■ Record extracts ■
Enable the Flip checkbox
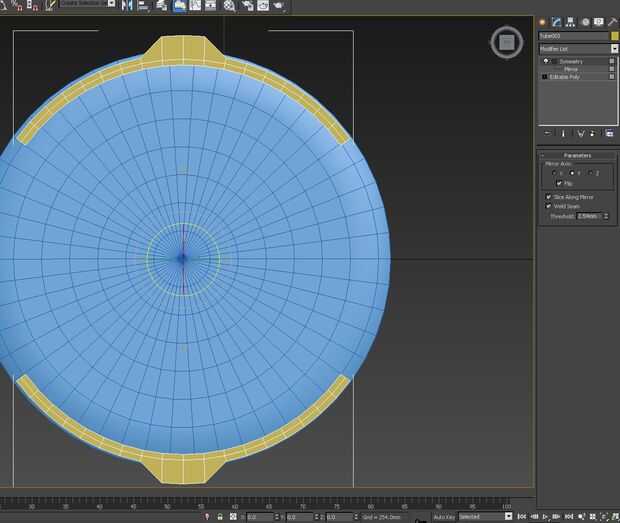tap(559, 183)
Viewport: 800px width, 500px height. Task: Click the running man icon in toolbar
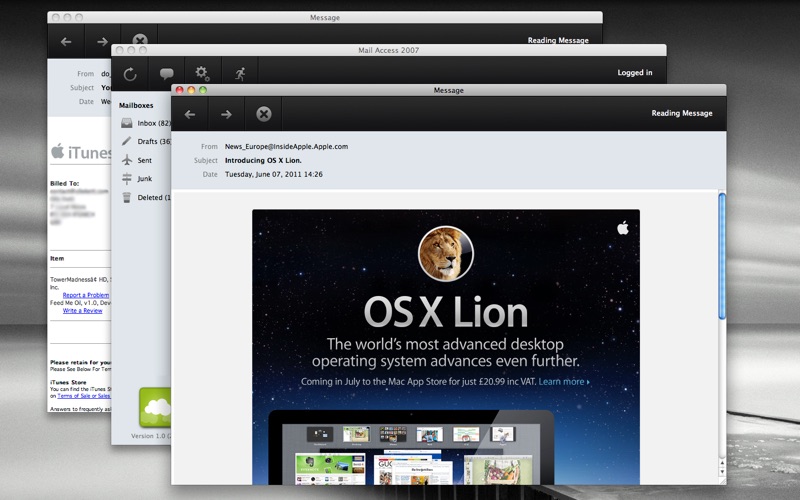tap(240, 73)
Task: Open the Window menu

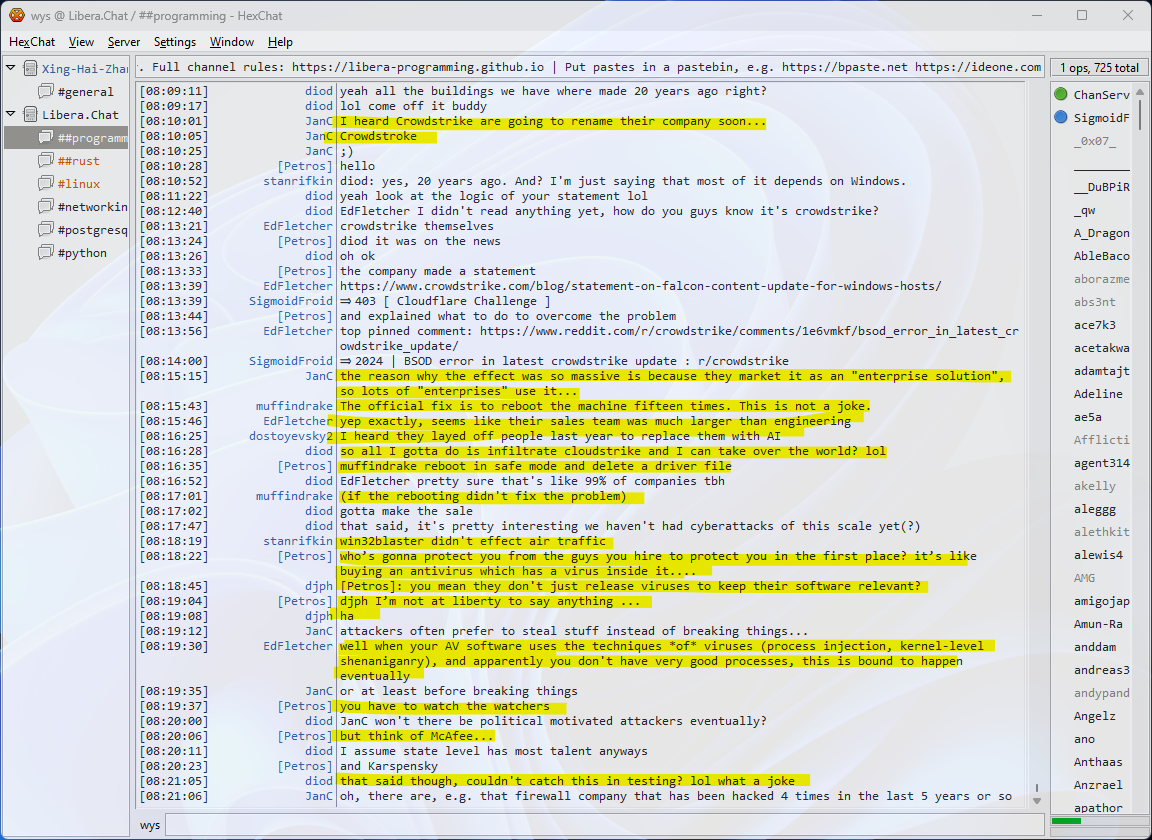Action: tap(231, 42)
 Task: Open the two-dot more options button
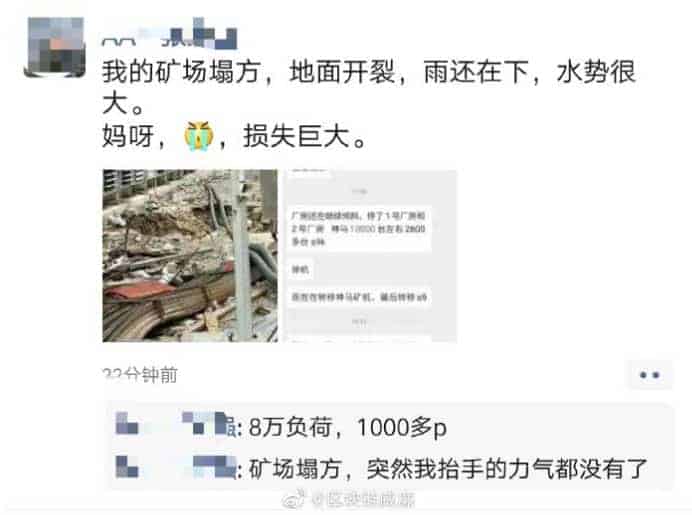tap(650, 375)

■ Instructions to follow ■
Restate word for word the lines from the one containing "Viewport: 800px width, 500px" through the end of the material above, both included, and nothing besides; drop the pictures.

■ Exercise answer ■
Viewport: 800px width, 500px height. Task: Click the running man icon in toolbar
tap(240, 73)
Task: Open the Window menu

Action: tap(231, 42)
 Task: Open the two-dot more options button
tap(650, 375)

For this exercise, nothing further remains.